* _Brano fornito_
━━━━

Di qui deriva il dovere di una rigorosa osservanza delle norme liturgiche e di tutto ciò che testimonia il culto comunitario reso a Dio stesso, tanto più perché, in questo segno sacramentale, Egli si affida a noi con fiducia illimitata, come se non prendesse in considerazione la nostra debolezza umana, la nostra indegnità, le abitudini, la « routine » o, addirittura, la possibilità di oltraggio.
Tutti nella Chiesa, ma soprattutto i Vescovi e i Sacerdoti, debbono vigilare perché questo Sacramento di amore sia al centro della vita del Popolo di Dio, perché, attraverso tutte le manifestazioni del culto dovuto, si faccia in modo da rendere a Cristo « amore per amore », perché Egli diventi veramente « vita delle nostre anime » ( Gv 6,52.58; Gv 14,6; Gal 2,20 ).
Né, d'altra parte, potremo mai dimenticare le seguenti parole di San Paolo: « Ciascuno, pertanto, esamini se stesso, e poi mangi di questo pane e beva di questo calice » ( 1 Cor 11,28 ).
Questo invito dell'Apostolo indica, almeno indirettamente, lo stretto legame fra l'Eucaristia e la Penitenza.
Difatti, se la prima parola dell'insegnamento di Cristo, la prima frase del Vangelo Buona Novella, era « Convertitevi e credete al Vangelo » ( metanoèite ) ( Mc 1,15 ), il Sacramento della Passione, della Croce e Risurrezione sembra rafforzare e consolidare in modo del tutto speciale questo invito nelle nostre anime.
L'Eucaristia e la Penitenza diventano così, in un certo senso, una dimensione duplice e, insieme, intimamente connessa dell'autentica vita secondo lo spirito del Vangelo, vita veramente cristiana.
Cristo, che invita al banchetto eucaristico, è sempre lo stesso Cristo che esorta alla penitenza, che ripete il « Convertitevi » ( Mc 1,15 ).
Senza questo costante e sempre rinnovato sforzo per la conversione, la partecipazione all'Eucaristia sarebbe priva della sua piena efficacia redentrice, verrebbe meno o, comunque, sarebbe in essa indebolita quella particolare disponibilità di rendere a Dio il sacrificio spirituale ( 1 Pt 2,5 ), in cui si esprime in modo essenziale e universale la nostra partecipazione al sacerdozio di Cristo.

━━━━

* _Record di dati_

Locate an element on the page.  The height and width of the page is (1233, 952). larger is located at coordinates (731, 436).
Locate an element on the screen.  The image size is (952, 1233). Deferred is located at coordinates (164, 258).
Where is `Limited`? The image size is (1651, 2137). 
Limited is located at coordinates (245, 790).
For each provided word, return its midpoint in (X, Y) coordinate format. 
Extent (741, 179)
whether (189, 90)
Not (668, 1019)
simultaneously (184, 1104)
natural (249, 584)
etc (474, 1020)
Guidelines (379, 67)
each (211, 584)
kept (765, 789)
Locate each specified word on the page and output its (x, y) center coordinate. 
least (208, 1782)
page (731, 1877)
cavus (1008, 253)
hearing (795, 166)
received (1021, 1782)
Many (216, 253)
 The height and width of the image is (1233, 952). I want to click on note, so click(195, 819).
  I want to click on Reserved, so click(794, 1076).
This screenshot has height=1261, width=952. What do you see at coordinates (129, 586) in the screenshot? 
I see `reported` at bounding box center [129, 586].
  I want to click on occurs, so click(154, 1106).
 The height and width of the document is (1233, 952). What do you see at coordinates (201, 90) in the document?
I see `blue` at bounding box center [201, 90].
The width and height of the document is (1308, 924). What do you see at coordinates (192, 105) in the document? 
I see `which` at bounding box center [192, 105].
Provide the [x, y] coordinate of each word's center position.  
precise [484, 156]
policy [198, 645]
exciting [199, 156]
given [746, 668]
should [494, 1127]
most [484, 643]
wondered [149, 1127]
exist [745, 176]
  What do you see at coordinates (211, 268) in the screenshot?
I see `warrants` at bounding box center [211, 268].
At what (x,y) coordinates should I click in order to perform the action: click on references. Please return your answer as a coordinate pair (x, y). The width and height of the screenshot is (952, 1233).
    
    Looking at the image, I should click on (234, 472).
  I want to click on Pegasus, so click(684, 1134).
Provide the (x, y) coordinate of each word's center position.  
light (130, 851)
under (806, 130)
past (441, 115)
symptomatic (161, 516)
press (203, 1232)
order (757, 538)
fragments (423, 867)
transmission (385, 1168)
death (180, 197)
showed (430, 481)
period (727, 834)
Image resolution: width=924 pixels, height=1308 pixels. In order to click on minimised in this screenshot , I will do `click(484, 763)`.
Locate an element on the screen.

━━━━

* _Richiesta scritta A_
Rispondi a queste domande sul brano sull'Eucaristia e la Penitenza:
(i) Chi, in particolare, deve vigilare perché il Sacramento di amore sia al centro della vita del Popolo di Dio?
(ii) Quale fu la prima frase del Vangelo?
(iii) Quale passo di San Paolo viene citato?
* _Richiesta scritta B_
Scrivi il seguito del brano sull'Eucaristia e la Penitenza, partendo dopo la sua ultima frase.
I record non hanno alcun ruolo in questo lavoro.

* _Risposta scritta A_
(i) I Vescovi e i Sacerdoti.
(ii) « Convertitevi e credete al Vangelo » (Mc 1,15).
(iii) « Ciascuno, pertanto, esamini se stesso, e poi mangi di questo pane e beva di questo calice » (1 Cor 11,28).

* _Risposta scritta B_
In Cristo, infatti, il sacerdozio è unito col proprio sacrificio, con la sua donazione al Padre; e tale donazione, appunto perché è illimitata, fa nascere in noi - uomini soggetti a molteplici limitazioni - il bisogno di rivolgerci verso Dio in forma sempre più matura e con una costante conversione, sempre più profonda.
Negli ultimi anni è stato fatto molto per mettere in evidenza - in conformità, del resto, alla più antica tradizione della Chiesa - l'aspetto comunitario della penitenza e, soprattutto, del sacramento della Penitenza nella pratica della Chiesa.
Queste iniziative sono utili e serviranno certamente ad arricchire la prassi penitenziale della Chiesa contemporanea.
Non possiamo, però, dimenticare che la conversione è un atto interiore di una profondità particolare, in cui l'uomo non può essere sostituito dagli altri, non può farsi « rimpiazzare » dalla comunità.
Benché la comunità fraterna dei fedeli, partecipanti alla celebrazione penitenziale, giovi grandemente all'atto della conversione personale, tuttavia, in definitiva, è necessario che in questo atto si pronunci l'individuo stesso, con tutta la profondità della sua coscienza, con tutto il senso della sua colpevolezza e della sua fiducia in Dio, mettendosi davanti a Lui, come il Salmista, per confessare: « Contro di te ho peccato » ( Sal 51,6 ).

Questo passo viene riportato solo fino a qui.